## Entries shown
══════════════════════════════

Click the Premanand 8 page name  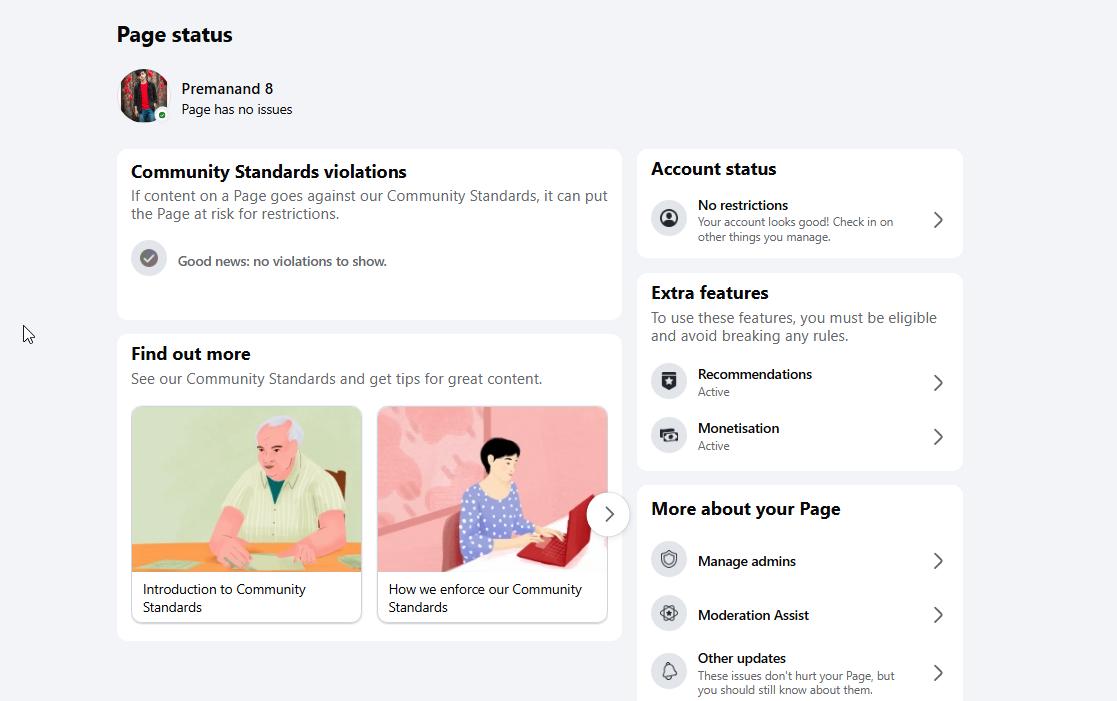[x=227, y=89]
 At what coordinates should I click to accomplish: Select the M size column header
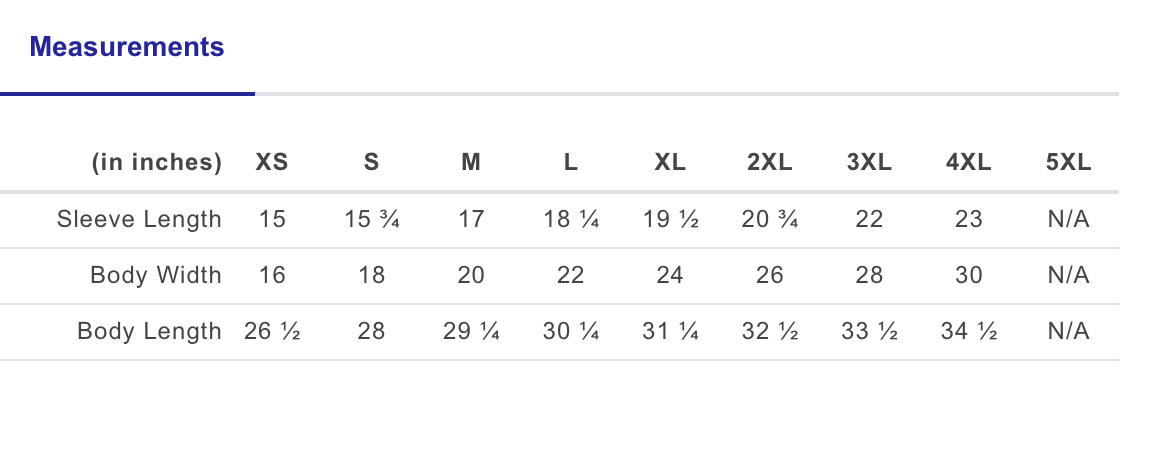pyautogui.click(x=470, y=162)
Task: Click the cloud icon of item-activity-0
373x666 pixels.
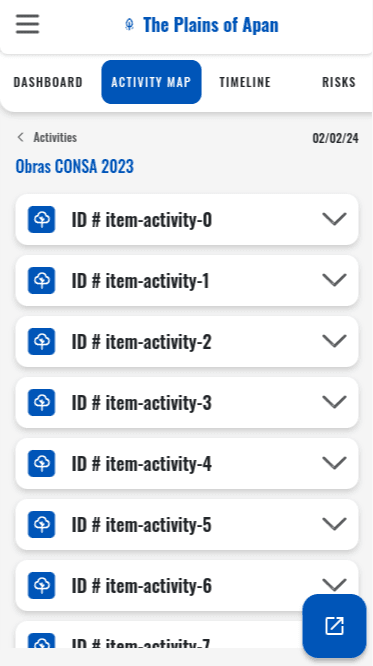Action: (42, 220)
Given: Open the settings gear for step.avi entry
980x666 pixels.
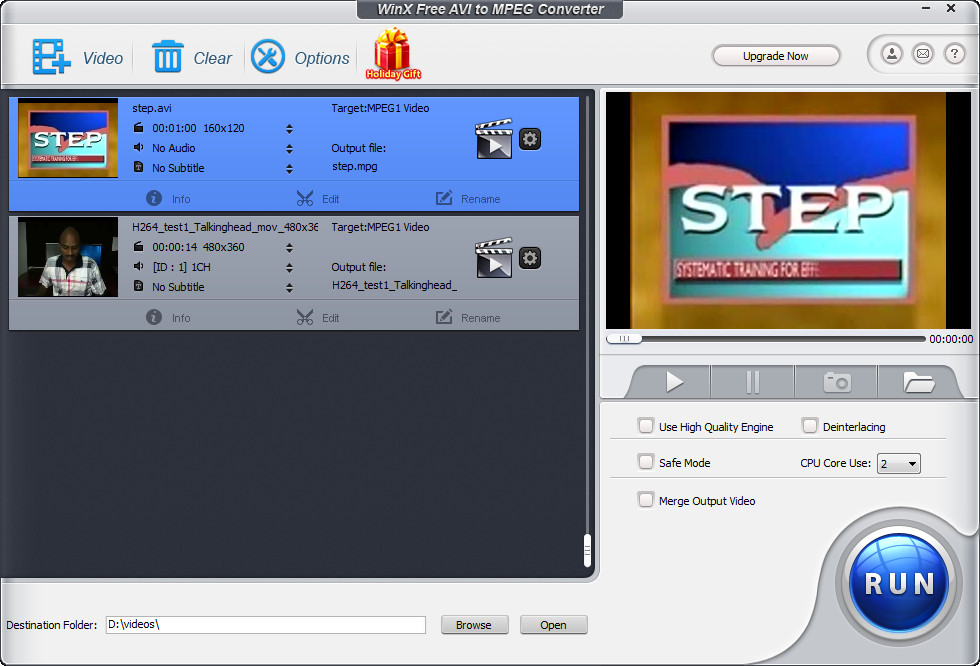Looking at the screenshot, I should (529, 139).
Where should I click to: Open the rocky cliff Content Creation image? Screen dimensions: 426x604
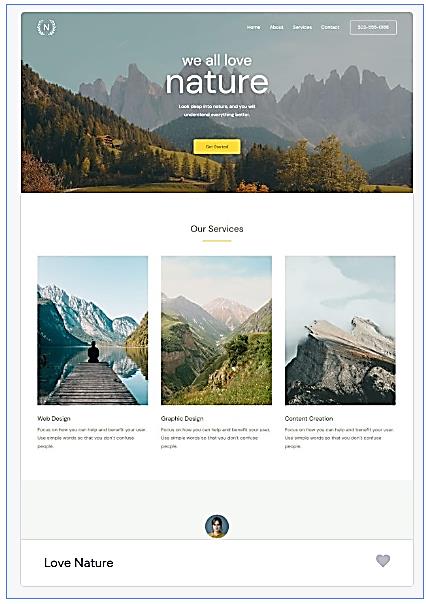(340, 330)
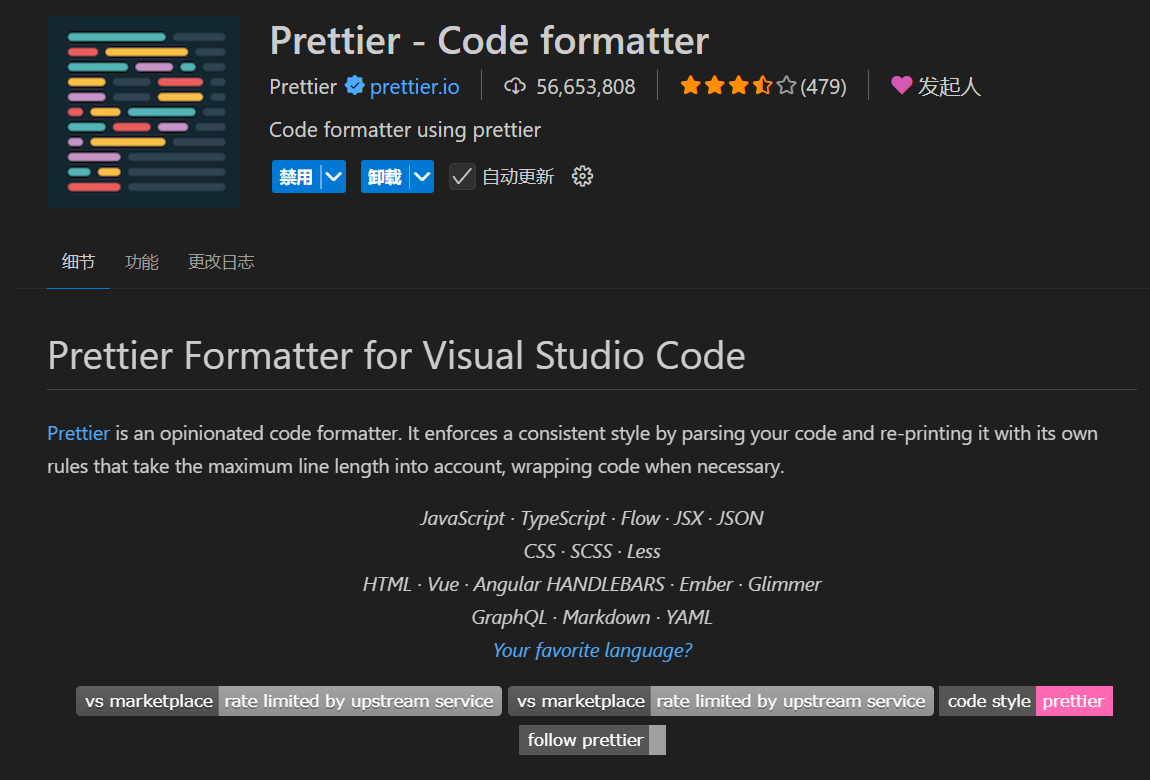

══════════════════════════════

## What is required
Return verbatim the stretch of the records from the line containing "Where should I" through the end of the records, omitting the pictures.

## Exercise result
Where should I click to: Open the rocky cliff Content Creation image? Screen dimensions: 426x604
(340, 330)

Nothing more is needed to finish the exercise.